NSW Excerpt from the 2017 May Market report

Supply shortage drives heavy demand in Sydney
Due to considerable population growth in urban areas, high auction clearance rates and an active lending environment, Sydney’s growth trend is expected to continue.

“There is still a shortage of supply, particularly in Sydney, so demand is outstripping supply,” explains founder and director of Meriton, and property investor and developer Harry Triguboff.

“The banks have cracked down on property development finance, which makes it more difficult for smaller developers to access funds for an upcoming project. This means there will be less development and inevitably less housing coming onto the market over the coming years.”

Stockland and Mirvac developers predict that the rate of price increases will slow down, according to David Naylor, co-founder and non-executive director of Chan & Naylor Partners, property tax specialists.

Nonetheless, “sentiment in the market is still strong,” he says.

Ken Morrison, chief executive of the Property Council of Australia, adds that the confidence of buyers in the state’s economic performance is another huge factor in Sydney’s success.

“We see in NSW a strong surge in confidence underpinned by expectations for economic growth, housing, forward work expectations as well as confidence in the government itself,” he notes.

Growth may slow
The aforementioned factors are expected to see the suburbs in the east through the first half of 2017 and sustain this region even as the growth rate slows.

“Detached houses around $1.5m to $3m, and units up to $3m are predicted to have a slower growth than in the previous years,” states the Herron Todd White Month in Review report for February 2017.

“As the eastern suburbs have had a strong three years of growth recently, there does not appear to be any suburb with an affordable price point.”

While demand builds for the detached housing market, the story for units is quite different in some parts of the metro area. Rental returns are falling and borrower costs may be rising in the inner west, which is contributing to apartment oversupply.

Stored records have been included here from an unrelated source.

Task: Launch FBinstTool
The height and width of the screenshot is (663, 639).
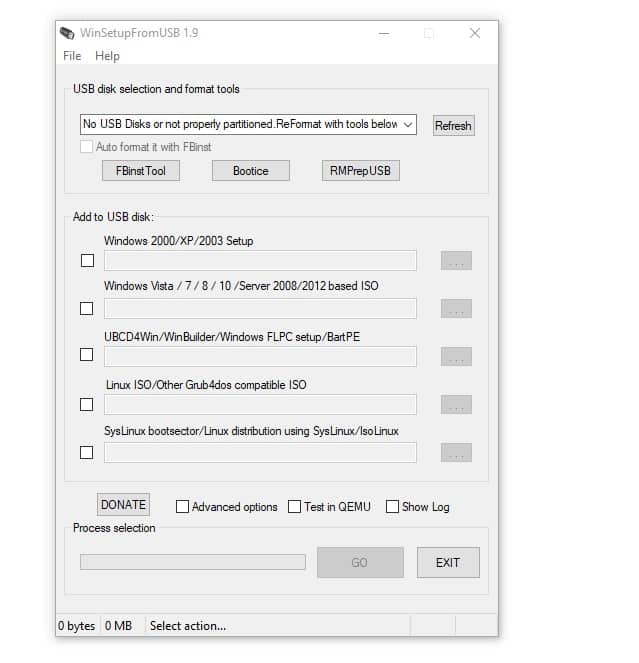Action: point(141,171)
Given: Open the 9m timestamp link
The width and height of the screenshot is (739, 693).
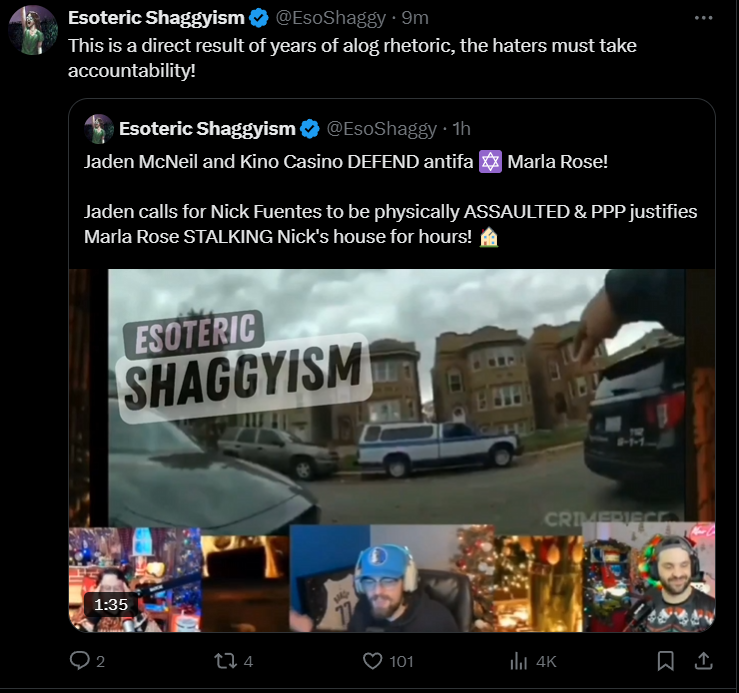Looking at the screenshot, I should tap(415, 18).
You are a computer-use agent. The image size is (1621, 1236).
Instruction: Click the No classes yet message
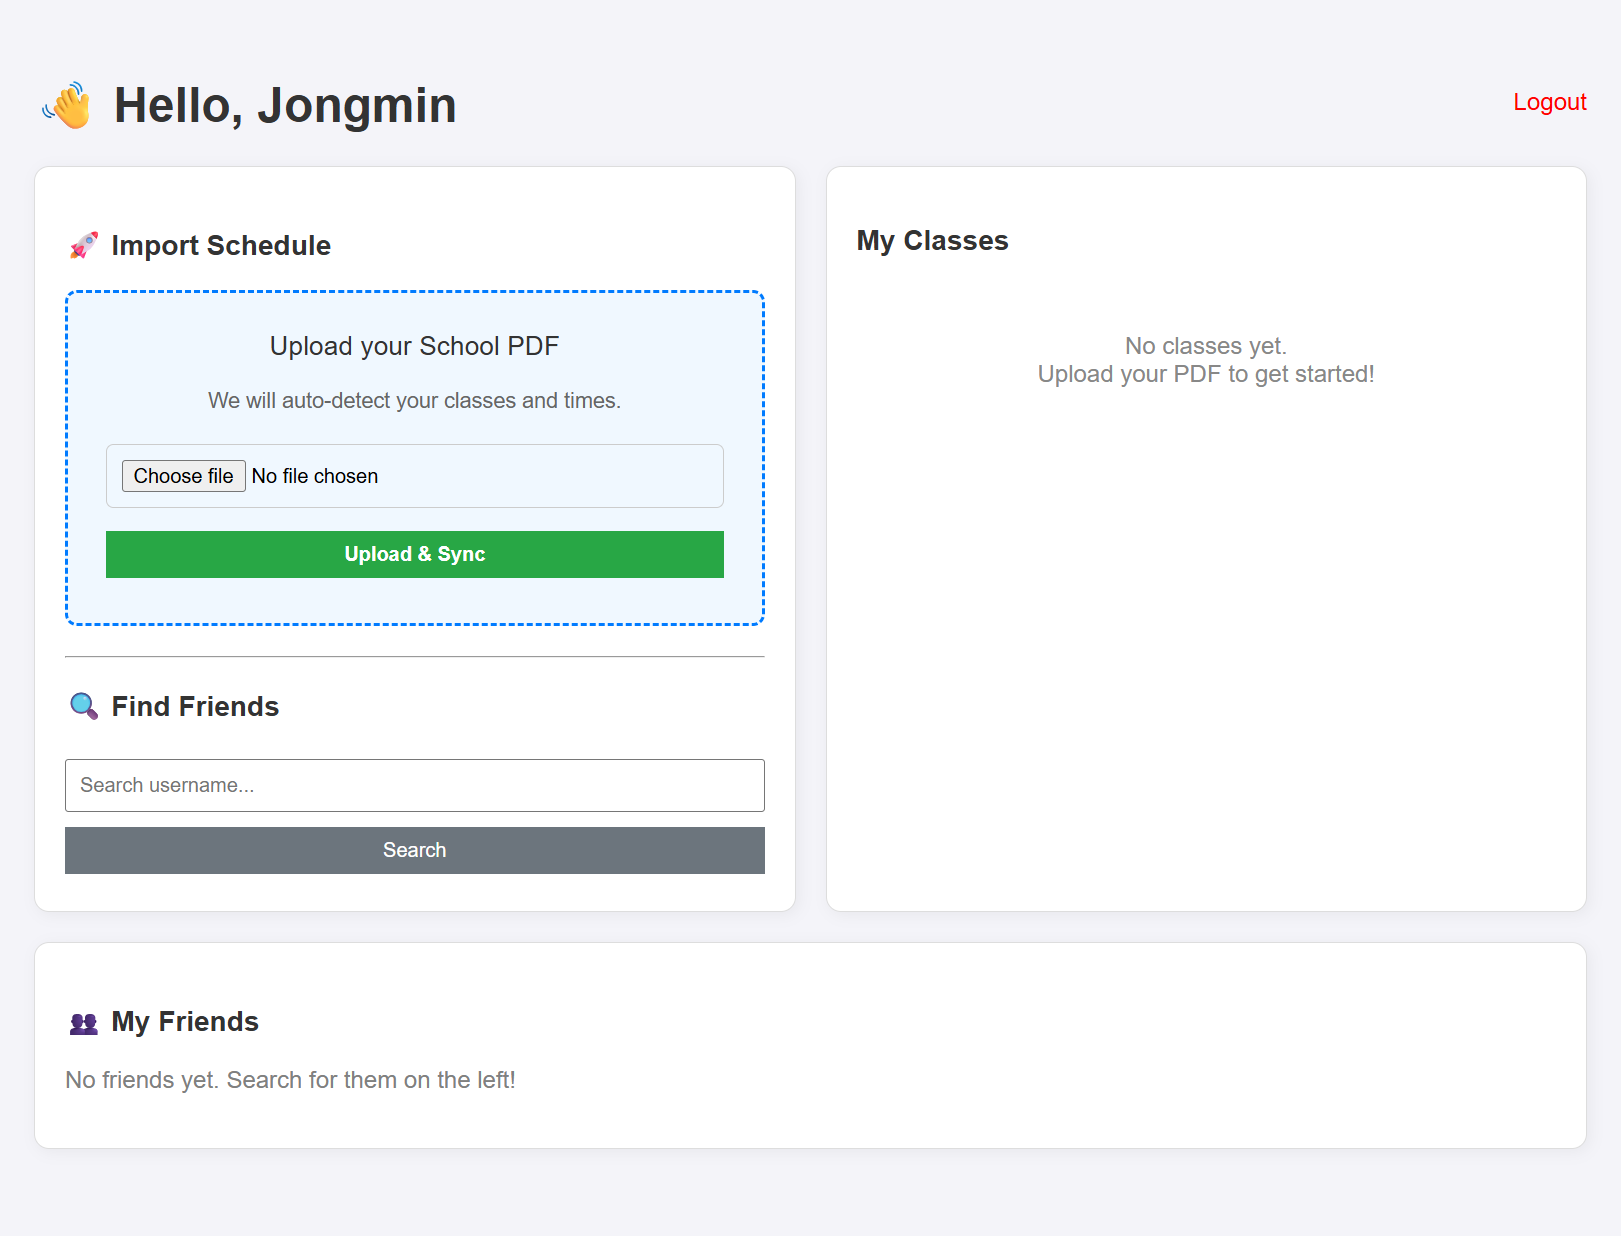click(x=1206, y=358)
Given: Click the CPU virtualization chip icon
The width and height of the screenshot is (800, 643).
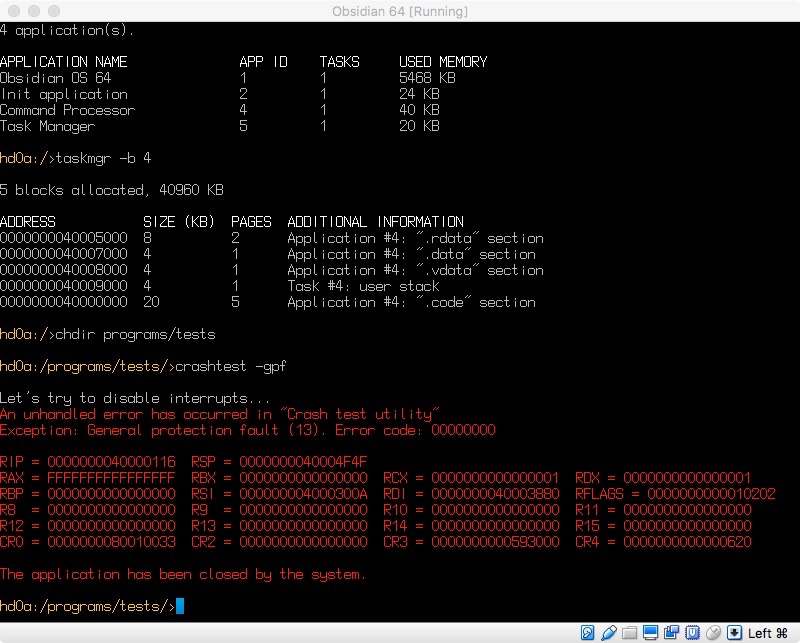Looking at the screenshot, I should click(x=692, y=633).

The construction of small, low-quality units aggravates this issue. However, improvements to the local infrastructure have helped to add value to this region, such as the establishment of the Inner West Light Rail, which enhances access to the CBD.

Beyond the boundaries of the metro, outer-western Sydney is looking to sustain long-term demand with the Badgerys Creek Airport, the Sydney Science Park and the expansion of Parramatta. However, these efforts could be hindered by unit oversupply, bank-imposed interest rate increases, dampened interest from investors as a result of low yield, and changes to government regulations.

Renters become buyers
With affordable housing supported by low interest rates, long-term tenants in western Sydney have been emboldened to become buyers. This is to the detriment of the rental market, as the resultant vacancies have generated an oversupply of properties for lease.

“With rental yields currently at circa 4% in areas such as Wilmott and Blackett, other areas like Blacktown are experiencing yields as low as 3%. These tight yields are mostly on the back of a soft rental market and as such may deter investors,” Herron Todd White states.

In the process, many investors are also turning south to Wollongong, which offers greater bargains than Sydney.

“[Our buyers] are mostly from western Sydney selling for great prices and making a sea change at a still very affordable price,” says Jason Hines of Peter Fitzgerald Real Estate.

For Rich Harvey, founder and director of propertybuyer, Wollongong’s beaches and proximity to the NSW capital are major factors driving its attractiveness, since it has been caught in the ripple effect of Sydney’s growth.


Gymea: Café suburb has significant value

The southern Sydney suburb of Gymea was originally known for cultivating the Gymea Lily, which has since been adopted as the town symbol, and features on the crest of many local organisations.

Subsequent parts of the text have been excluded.